*Excerpt to read*:
The Newsletter of the USS SLATER's Volunteers
By Timothy C. Rizzuto, Executive Director

Destroyer Escort Historical Museum
USS Slater DE-766
PO Box 1926
Albany, NY 12201-1926

Phone (518) 431-1943, Fax 432-1123
Vol. 19 No. 7, July 2016

I took two weeks off this month. I was somewhat worried about leaving, because there are only three of us on permanent staff, and our interpretation coordinator, Shanna Hopson, was planning to take one of the same weeks off to attend the wedding of a close friend in Montana. In addition to that, my dependable maintenance backups, Doug Tanner and Barry Witte, were both planning to be away during that same time period. That left Rosehn Gipe pretty much alone, to run the whole dog and pony show.

For once I made sure that everyone had my cell phone number and that my cell phone was charged and on my person at all times. Those who know me know that this is most unusual behavior, because most of the time I can't even find my cell phone. Thus, it was with a sense of panic that, when I arrived at our cabin in the woods, I found that I had no cell phone reception. I had no computer and thus no Internet access, so I was truly off the grid. I immediately called and left the house phone number on the ship's answering machine, and Rosehn's cell phone. Having done everything I could to make sure that I was available to solve any problems that might come up, I stood by and waited for a call. That call never came.

The fact that this place operates smoothly, with the absence of two thirds of the regular staff, is a testament to Rosehn, as well as the interns and volunteers who make up this crew. In fact, many of the volunteers suggested that it runs smoother in my absence. It may be appropriate here to say a few words about Rosehn Gipe. I've always felt that if I could do my job in anonymity, I'd be perfectly content to let the volunteers take the credit for any success we might experience. But the nature of the business requires that somebody be the "Front Man." My point is that as our business manager, Rosehn, carries this desire for anonymity even further than I do. All she wants is to be allowed to do her job, and to be respected for her competence.

I first met Rosehn when she applied to be a tour guide at the USS KIDD, in Baton Rouge. I hired her because she was the first person I ever met who used the word "organized," to describe herself. She stayed with us for a few years, and moved on to a position with the National Music Museum in South Dakota, and we went our separate ways. It was sometime in 2003 that she contacted me and said she'd been following our progress online through SLATER SIGNALS, and if we ever had an opening she'd be interested in working for us.

Along the way she had completed her teaching certification, gotten an MBA, worked for Edward Jones gaining investing experience, and gained additional curatorial expertise. This is an individual who reads IRS Tax codes for recreation, and if you ask her, she'll let you know that gambling and bribery are reportable forms of income. I don't think anyone could have come into a small museum better prepared to handle all the business aspects involved. But there was always the fear that I was inviting a person to relocate across country, when I couldn't be sure of our financial viability.

*Required work*:
(1) List every person mentioned by name in the newsletter column above.
(2) According to the newsletter column, where did Rosehn Gipe take a position after leaving the USS KIDD?
(3) From the newsletter column, return the passage between "The fact that" and "for her competence.", inclusive.

*Dataset entries*:
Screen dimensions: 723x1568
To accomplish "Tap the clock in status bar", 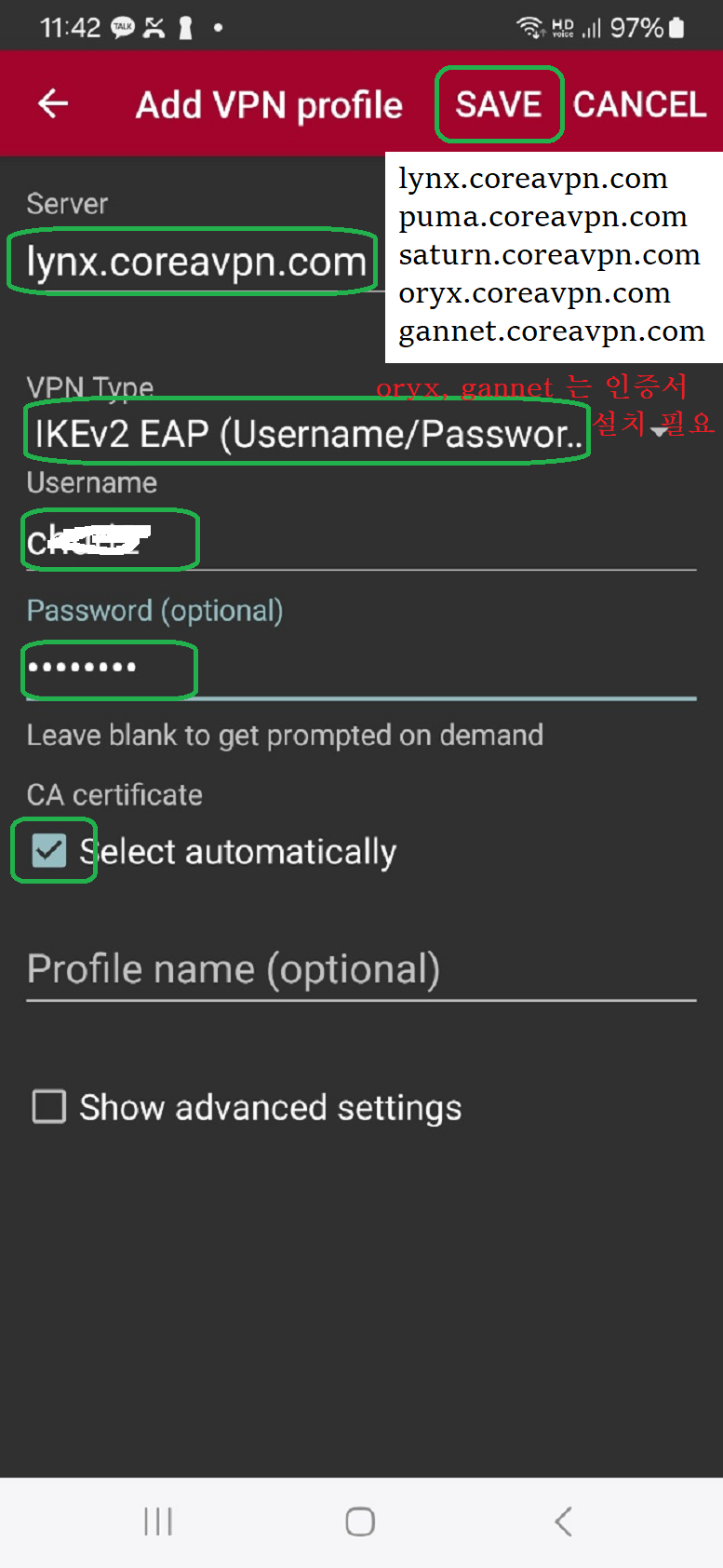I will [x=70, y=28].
---
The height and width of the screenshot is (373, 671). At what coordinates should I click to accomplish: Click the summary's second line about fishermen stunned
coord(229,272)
==
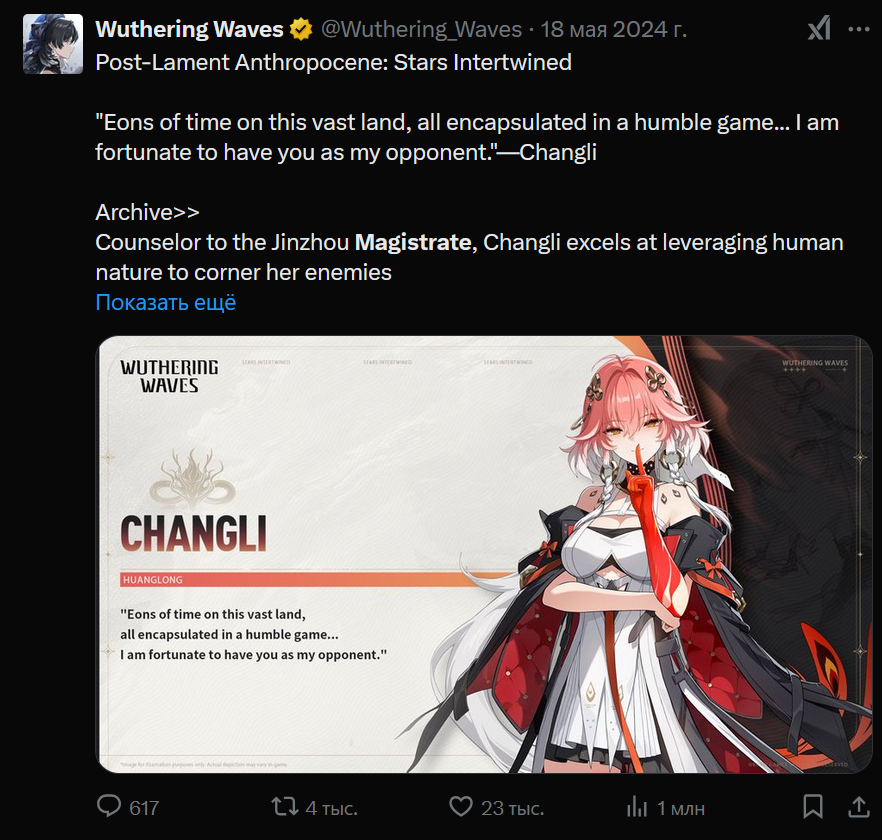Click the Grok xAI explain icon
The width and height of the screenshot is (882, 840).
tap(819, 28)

*Per-task outputs*:
(1) Timothy C. Rizzuto, Shanna Hopson, Doug Tanner, Barry Witte, Rosehn Gipe

(2) The National Music Museum in South Dakota.

(3)
The fact that this place operates smoothly, with the absence of two thirds of the regular staff, is a testament to Rosehn, as well as the interns and volunteers who make up this crew. In fact, many of the volunteers suggested that it runs smoother in my absence. It may be appropriate here to say a few words about Rosehn Gipe. I've always felt that if I could do my job in anonymity, I'd be perfectly content to let the volunteers take the credit for any success we might experience. But the nature of the business requires that somebody be the "Front Man." My point is that as our business manager, Rosehn, carries this desire for anonymity even further than I do. All she wants is to be allowed to do her job, and to be respected for her competence.